Now I hope I didn’t sound selfish, but friends didn’t do that. I was certain for that. But Drew wasn’t my friend. He was my boyfriend. I lost track of how long we had been dating. Maybe six months. Some asked why I had fallen for him. I was the smart and athletic girl. He was the crazy, hot bad boy. But we were attracted to each other. He said he loved me. Sometimes I believed him with my whole heart but sometimes I felt as though he didn’t know what love and heartbreak was. But I was only 15.
We would talk all day about life. Teen things like life, people, and parties. I saw him every weekend but inside I was so lonely. He lived close enough for me to walk to but I never found time. Whenever we went to the movies or I snuck out to see him it was an emotional roller coaster. One moment we would we laughing and joking then the next thing he would be making out with me hard. Whenever I pulled away, his eyes would beg for more. I wanted to give him more but I felt as though he just saw me on the outside. “Cady your so sexy. I love you.” I would return his complement with a kiss but I wasn’t looking for that. I wanted him to know me inside and out.

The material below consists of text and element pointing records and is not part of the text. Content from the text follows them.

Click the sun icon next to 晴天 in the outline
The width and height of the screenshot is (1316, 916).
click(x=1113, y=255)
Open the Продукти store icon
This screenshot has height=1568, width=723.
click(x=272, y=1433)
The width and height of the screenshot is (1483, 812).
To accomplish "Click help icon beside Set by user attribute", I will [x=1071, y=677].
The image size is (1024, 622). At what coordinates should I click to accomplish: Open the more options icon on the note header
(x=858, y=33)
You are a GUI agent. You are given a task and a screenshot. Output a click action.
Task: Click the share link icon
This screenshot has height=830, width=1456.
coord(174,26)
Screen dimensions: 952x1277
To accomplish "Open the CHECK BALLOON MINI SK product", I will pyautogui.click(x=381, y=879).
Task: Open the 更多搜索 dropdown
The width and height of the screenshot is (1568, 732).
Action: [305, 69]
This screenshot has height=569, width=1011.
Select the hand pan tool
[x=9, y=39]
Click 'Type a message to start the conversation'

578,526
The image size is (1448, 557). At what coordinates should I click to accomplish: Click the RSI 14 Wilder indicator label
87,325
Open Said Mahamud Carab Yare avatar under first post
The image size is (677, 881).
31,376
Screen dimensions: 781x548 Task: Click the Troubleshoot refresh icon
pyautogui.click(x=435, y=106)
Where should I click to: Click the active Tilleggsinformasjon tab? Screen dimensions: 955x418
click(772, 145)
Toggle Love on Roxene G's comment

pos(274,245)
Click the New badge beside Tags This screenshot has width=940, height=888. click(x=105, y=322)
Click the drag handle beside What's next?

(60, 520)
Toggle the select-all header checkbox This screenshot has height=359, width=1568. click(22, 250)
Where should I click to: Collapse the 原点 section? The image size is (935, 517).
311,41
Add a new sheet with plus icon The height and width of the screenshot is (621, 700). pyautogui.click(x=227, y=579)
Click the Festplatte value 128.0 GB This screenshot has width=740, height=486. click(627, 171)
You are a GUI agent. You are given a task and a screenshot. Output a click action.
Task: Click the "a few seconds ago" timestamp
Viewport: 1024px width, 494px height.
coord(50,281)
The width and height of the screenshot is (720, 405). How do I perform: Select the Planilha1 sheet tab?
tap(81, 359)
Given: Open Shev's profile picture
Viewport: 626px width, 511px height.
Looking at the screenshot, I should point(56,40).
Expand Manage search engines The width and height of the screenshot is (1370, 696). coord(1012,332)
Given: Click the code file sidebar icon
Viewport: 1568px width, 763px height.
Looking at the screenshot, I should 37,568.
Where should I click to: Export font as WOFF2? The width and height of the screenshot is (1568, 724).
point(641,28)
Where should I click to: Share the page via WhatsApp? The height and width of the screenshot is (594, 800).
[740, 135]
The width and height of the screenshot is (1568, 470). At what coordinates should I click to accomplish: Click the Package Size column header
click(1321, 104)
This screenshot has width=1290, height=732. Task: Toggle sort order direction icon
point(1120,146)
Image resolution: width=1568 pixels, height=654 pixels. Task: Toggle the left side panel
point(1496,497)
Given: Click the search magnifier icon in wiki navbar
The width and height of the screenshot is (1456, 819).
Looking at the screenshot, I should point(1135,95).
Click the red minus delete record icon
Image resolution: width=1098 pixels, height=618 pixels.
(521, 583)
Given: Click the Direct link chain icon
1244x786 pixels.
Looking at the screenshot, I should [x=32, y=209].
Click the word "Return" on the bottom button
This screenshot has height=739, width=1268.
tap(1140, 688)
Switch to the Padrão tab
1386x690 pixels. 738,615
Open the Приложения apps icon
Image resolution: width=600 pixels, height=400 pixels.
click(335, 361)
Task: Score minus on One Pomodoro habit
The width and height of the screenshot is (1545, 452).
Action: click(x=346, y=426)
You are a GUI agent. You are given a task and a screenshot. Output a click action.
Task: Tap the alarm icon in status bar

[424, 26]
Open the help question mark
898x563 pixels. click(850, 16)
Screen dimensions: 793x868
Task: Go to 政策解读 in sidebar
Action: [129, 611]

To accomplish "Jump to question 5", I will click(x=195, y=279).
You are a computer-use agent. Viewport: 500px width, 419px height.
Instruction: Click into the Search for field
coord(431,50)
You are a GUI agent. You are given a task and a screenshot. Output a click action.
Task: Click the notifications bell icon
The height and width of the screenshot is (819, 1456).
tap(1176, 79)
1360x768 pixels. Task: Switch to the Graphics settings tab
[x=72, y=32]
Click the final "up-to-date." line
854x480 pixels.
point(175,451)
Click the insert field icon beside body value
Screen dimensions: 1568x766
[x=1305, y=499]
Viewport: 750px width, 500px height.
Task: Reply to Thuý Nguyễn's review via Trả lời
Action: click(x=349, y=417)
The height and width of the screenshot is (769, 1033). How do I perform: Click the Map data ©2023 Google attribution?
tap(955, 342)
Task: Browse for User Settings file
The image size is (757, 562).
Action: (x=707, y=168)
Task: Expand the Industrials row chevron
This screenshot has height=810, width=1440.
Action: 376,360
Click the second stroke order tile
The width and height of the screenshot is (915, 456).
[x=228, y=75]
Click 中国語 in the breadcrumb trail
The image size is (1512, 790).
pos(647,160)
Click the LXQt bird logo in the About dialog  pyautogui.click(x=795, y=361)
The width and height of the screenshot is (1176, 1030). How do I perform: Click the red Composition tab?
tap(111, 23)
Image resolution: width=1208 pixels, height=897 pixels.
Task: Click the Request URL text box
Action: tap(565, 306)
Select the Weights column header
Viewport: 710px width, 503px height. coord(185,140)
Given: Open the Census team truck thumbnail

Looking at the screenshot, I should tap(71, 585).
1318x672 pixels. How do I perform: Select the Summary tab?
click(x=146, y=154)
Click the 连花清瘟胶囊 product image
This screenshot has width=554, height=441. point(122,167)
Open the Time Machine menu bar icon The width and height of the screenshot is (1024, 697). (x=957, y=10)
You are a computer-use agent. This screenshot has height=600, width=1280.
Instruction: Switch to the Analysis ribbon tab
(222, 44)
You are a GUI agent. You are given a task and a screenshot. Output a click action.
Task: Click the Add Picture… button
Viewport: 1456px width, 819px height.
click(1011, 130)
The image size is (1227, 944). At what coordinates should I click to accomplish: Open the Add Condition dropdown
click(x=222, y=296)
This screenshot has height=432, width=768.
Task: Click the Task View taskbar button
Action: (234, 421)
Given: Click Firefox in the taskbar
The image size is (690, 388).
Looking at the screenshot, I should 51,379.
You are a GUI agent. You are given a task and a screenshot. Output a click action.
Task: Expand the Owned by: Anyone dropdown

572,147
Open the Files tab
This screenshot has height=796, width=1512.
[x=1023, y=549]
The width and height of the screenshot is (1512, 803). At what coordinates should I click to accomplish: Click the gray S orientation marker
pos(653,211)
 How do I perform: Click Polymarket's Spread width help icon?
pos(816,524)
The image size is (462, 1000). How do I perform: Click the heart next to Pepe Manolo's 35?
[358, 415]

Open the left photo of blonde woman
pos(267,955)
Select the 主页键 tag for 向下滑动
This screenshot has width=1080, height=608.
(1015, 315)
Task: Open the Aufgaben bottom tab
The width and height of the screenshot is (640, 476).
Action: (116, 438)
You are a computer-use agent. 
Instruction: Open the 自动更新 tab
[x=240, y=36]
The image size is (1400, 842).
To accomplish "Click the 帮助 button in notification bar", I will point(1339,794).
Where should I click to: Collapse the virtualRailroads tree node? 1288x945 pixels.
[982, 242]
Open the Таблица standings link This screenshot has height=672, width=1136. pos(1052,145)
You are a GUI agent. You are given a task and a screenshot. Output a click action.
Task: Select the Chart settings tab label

Wasn’t that what love was? Weren’t people built with this thing inside them to know when someone was hurt or sad? It felt as though Drew didn’t have it. Or he did and never asked if I was ok. But then again I didn’t ask him either. I was only 15. In November he was madly in love. And I was in love with him to. I wanted to ask about his family and dad but it didn’t feel right. Like he would tell me when he was ready. One day while we were on a walk he asked, “What makes you sad?” I replied by asking him what made him sad. He said, “When I make you sad and when I hurt someone. Now you.” Wow I had a long list.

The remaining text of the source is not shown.